EXCERPT PROVIDED:
And then my roommate died. Shot six times in the back and left naked in the woods. The killer is out on bond and I just keep trying to imagine what it's like to have Thanksgiving dinner or go to McDonald's drive-thru or pick up a pack of paper towels at the grocery store as an accused murderer out on bond, running around free for a year before the arraignment. Perhaps I wouldn't harp on these mundane things except that I understand that after the murderer massacred his victims, he went and gave blood to the Red Cross like it was an ordinary Friday morning.
And then money got tight with my parents. They'd helped out here and there. They had approval for massive expansions to their business. And the housing market crashed. And the bank canceled its agreement to extend their line of credit midway through their expansion, before the expansion could become profitable.
Then I started having trouble with work. I was edgy. I nearly got into a fight with a sixteen year old kid. I stepped down from serving to hosting and still had trouble. So I quit to focus on my last semester of school.

DATASET EXTRACT:
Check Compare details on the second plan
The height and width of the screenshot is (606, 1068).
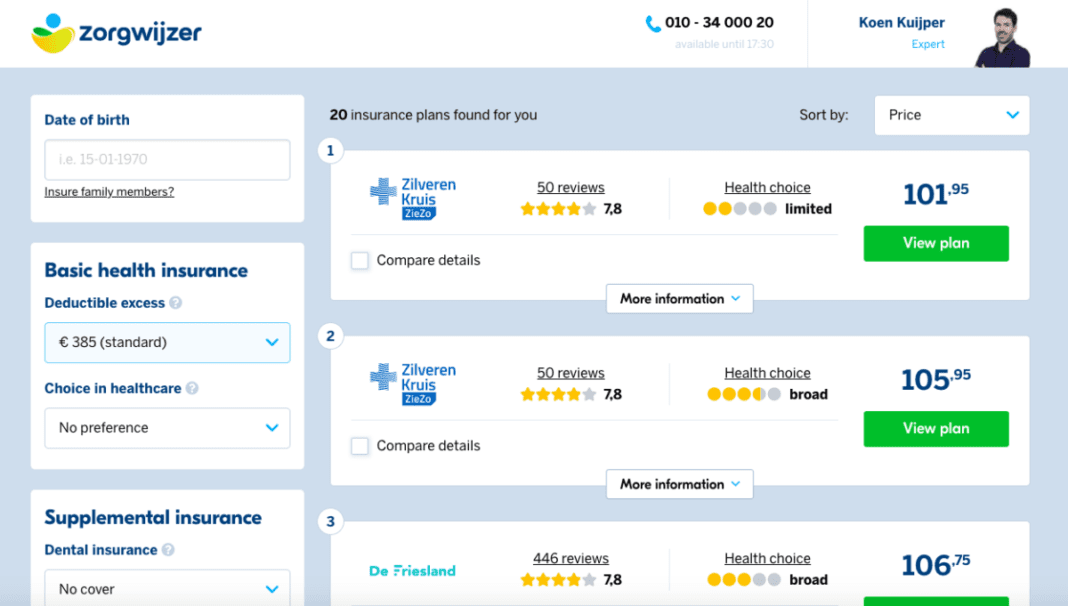[359, 446]
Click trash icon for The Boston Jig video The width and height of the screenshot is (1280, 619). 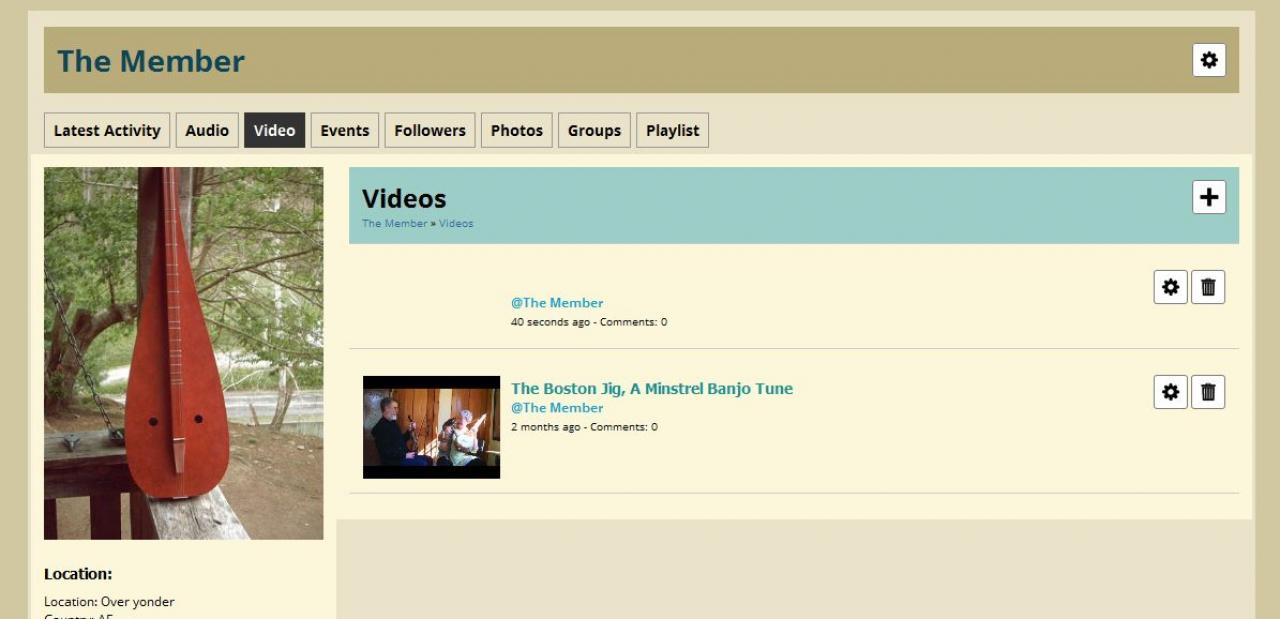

TASKS TO PERFORM:
[A] In the excerpt, could you print the stretch from "Then I started" through "semester of school."?
[B] According to the excerpt, why did the narrator quit work?

ANSWERS GIVEN:
[A]
Then I started having trouble with work. I was edgy. I nearly got into a fight with a sixteen year old kid. I stepped down from serving to hosting and still had trouble. So I quit to focus on my last semester of school.

[B] The narrator quit to focus on the last semester of school. This followed trouble at work that continued even after stepping down from serving to hosting.